Records from a data collection
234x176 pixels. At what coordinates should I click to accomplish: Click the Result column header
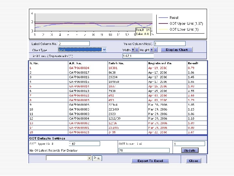(x=193, y=63)
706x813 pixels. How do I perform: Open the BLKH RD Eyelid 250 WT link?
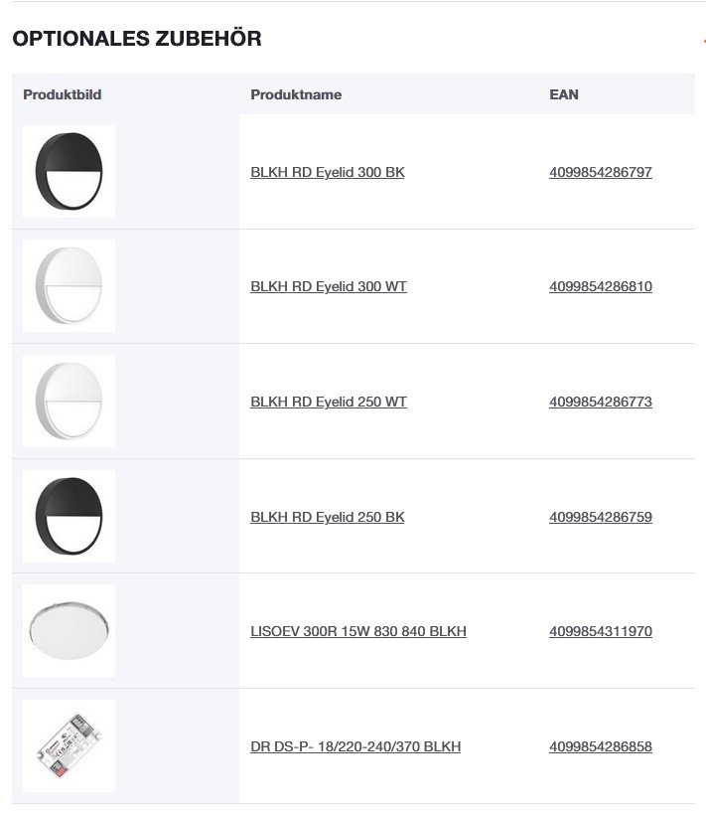pos(329,402)
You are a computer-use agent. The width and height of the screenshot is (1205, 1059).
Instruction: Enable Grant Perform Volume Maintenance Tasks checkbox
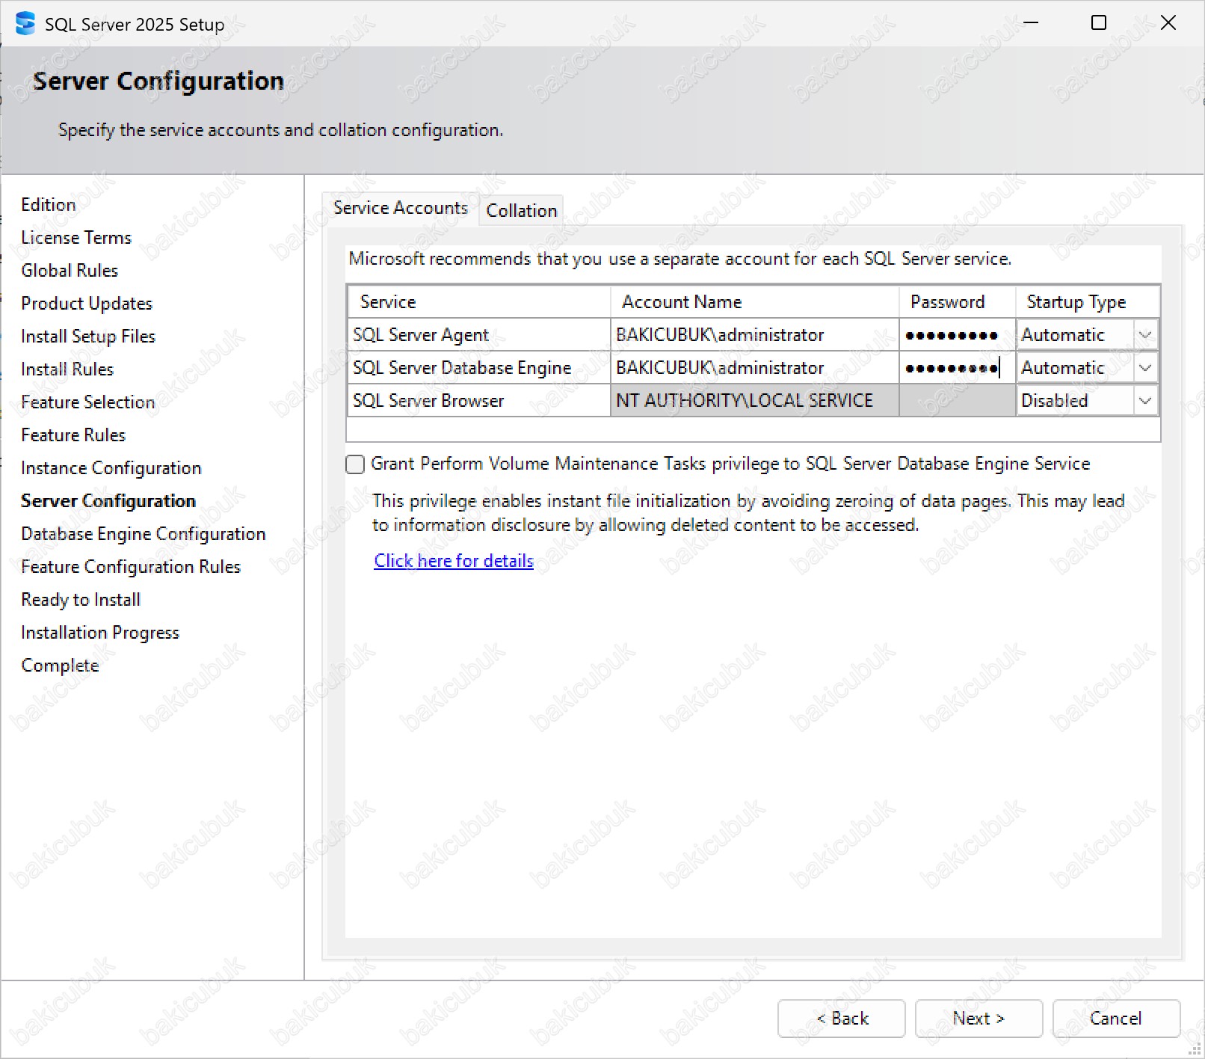tap(356, 464)
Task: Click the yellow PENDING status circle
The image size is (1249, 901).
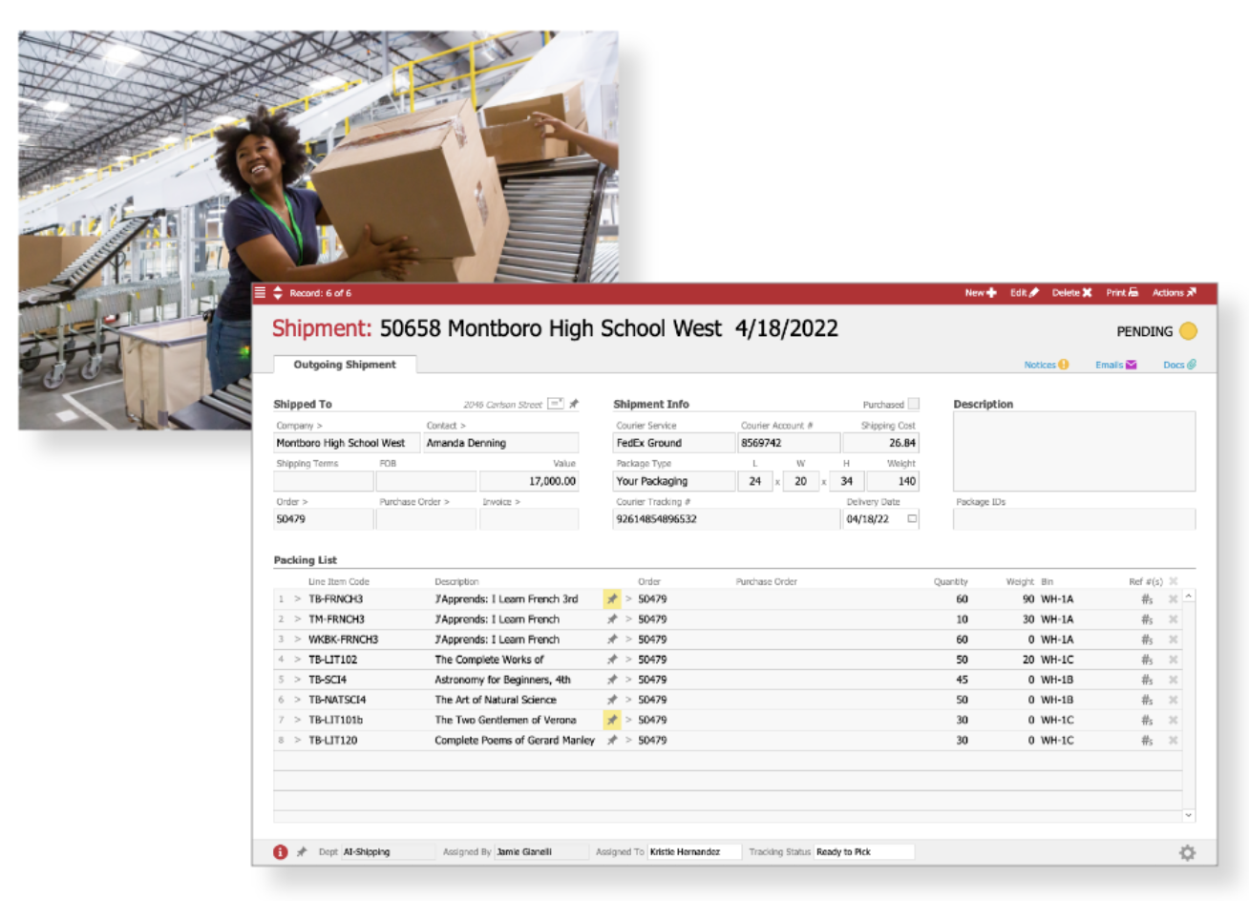Action: click(x=1188, y=331)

### ASSIGNMENT
The records are to be returned word for word, without any of their pictures.

### RESULT
234x176 pixels. At what coordinates should I click to accomplish: Click the Result column header
(x=193, y=63)
706x813 pixels. How do I perform: Open the BLKH RD Eyelid 250 WT link?
pos(329,402)
You are a computer-use agent. The width and height of the screenshot is (1205, 1059).
Instruction: Enable Grant Perform Volume Maintenance Tasks checkbox
tap(356, 464)
Task: Click the yellow PENDING status circle
The image size is (1249, 901).
Action: click(x=1188, y=331)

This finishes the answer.